Smidt Nynke, Rutjes Anne W S, van der Windt Daniëlle A W M, Ostelo Raymond W J G, Bossuyt Patrick M, Reitsma Johannes B, Bouter Lex M, de Vet Henrica C w
Institute for Research in Extramural Medicine, VU University Medical Center, Van der Boechorststraat 7, 1081 BT Amsterdam, The Netherlands.
BMC Med Res Methodol. 2006 Mar 15;6:12. doi: 10.1186/1471-2288-6-12.
In January 2003, STAndards for the Reporting of Diagnostic accuracy studies (STARD) were published in a number of journals, to improve the quality of reporting in diagnostic accuracy studies. We designed a study to investigate the inter-assessment reproducibility, and intra- and inter-observer reproducibility of the items in the STARD statement.
Thirty-two diagnostic accuracy studies published in 2000 in medical journals with an impact factor of at least 4 were included. Two reviewers independently evaluated the quality of reporting of these studies using the 25 items of the STARD statement. A consensus evaluation was obtained by discussing and resolving disagreements between reviewers. Almost two years later, the same studies were evaluated by the same reviewers. For each item, percentages agreement and Cohen's kappa between first and second consensus assessments (inter-assessment) were calculated. Intraclass Correlation coefficients (ICC) were calculated to evaluate its reliability.
The overall inter-assessment agreement for all items of the STARD statement was 85% (Cohen's kappa 0.70) and varied from 63% to 100% for individual items. The largest differences between the two assessments were found for the reporting of the rationale of the reference standard (kappa 0.37), number of included participants that underwent tests (kappa 0.28), distribution of the severity of the disease (kappa 0.23), a cross tabulation of the results of the index test by the results of the reference standard (kappa 0.33) and how indeterminate results, missing data and outliers were handled (kappa 0.25).
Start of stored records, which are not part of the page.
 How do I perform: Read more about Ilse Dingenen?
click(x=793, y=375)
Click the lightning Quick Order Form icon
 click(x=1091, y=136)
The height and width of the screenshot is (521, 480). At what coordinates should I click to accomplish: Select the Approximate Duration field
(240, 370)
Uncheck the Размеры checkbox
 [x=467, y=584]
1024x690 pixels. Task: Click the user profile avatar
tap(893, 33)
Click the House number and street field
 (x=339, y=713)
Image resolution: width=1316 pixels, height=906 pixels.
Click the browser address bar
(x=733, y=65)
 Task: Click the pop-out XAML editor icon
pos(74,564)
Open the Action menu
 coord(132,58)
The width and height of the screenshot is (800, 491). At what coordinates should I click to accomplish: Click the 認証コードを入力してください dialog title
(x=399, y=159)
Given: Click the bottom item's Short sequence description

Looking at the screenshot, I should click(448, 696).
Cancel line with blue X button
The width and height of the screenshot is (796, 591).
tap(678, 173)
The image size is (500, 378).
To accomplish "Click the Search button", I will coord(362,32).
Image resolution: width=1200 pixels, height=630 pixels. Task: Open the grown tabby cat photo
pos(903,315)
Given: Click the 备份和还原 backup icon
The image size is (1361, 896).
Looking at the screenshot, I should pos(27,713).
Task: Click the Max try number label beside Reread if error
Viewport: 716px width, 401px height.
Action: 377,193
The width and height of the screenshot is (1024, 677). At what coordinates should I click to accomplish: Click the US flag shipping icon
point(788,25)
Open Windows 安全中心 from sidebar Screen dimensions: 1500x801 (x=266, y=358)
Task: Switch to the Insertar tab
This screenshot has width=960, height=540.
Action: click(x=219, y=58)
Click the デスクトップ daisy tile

Within and between reviewers, also large differences were observed for these items. The inter-assessment reliability of the STARD checklist was satisfactory (ICC = 0.79 [95% CI: 0.62 to 0.89]).
Although the overall reproducibility of the quality of reporting on diagnostic accuracy studies using the STARD statement was found to be good, substantial disagreements were found for specific items. These disagreements were not so much caused by differences in interpretation of the items by the reviewers but rather by difficulties in assessing the reporting of these items due to lack of clarity within the articles. Including a flow diagram in all reports on diagnostic accuracy studies would be very helpful in reducing confusion between readers and among reviewers.
2003年1月,《诊断准确性研究报告标准》(STARD)在多家期刊上发表,以提高诊断准确性研究报告的质量。我们设计了一项研究,以调查STARD声明中各项内容的评估间可重复性以及观察者内和观察者间可重复性。
纳入2000年发表在影响因子至少为4的医学期刊上的32项诊断准确性研究。两名评审员使用STARD声明的25项内容独立评估这些研究的报告质量。通过讨论和解决评审员之间的分歧达成共识评估。大约两年后,相同的评审员对相同的研究进行评估。对于每个项目,计算首次和第二次共识评估之间(评估间)的一致百分比和科恩kappa系数。计算组内相关系数(ICC)以评估其可靠性。
STARD声明所有项目的总体评估间一致性为85%(科恩kappa系数0.70),各个项目的一致性从63%到100%不等。两次评估之间差异最大的是参考标准原理的报告(kappa系数0.37)、接受测试的纳入参与者数量(kappa系数0.28)、疾病严重程度分布(kappa系数0.23)、索引测试结果与参考标准结果的交叉表(kappa系数0.33)以及不确定结果、缺失数据和异常值的处理方式(kappa系数0.25)。在评审员内部和评审员之间,这些项目也存在很大差异。STARD清单的评估间可靠性令人满意(ICC =
0.79 [95% CI:0.62至0.89])。
虽然使用STARD声明对诊断准确性研究报告质量的总体可重复性良好,但在特定项目上存在重大分歧。这些分歧与其说是由评审员对项目解释的差异导致的,不如说是由于文章中缺乏清晰度而难以评估这些项目的报告。在所有诊断准确性研究报告中纳入流程图将非常有助于减少读者和评审员之间的困惑。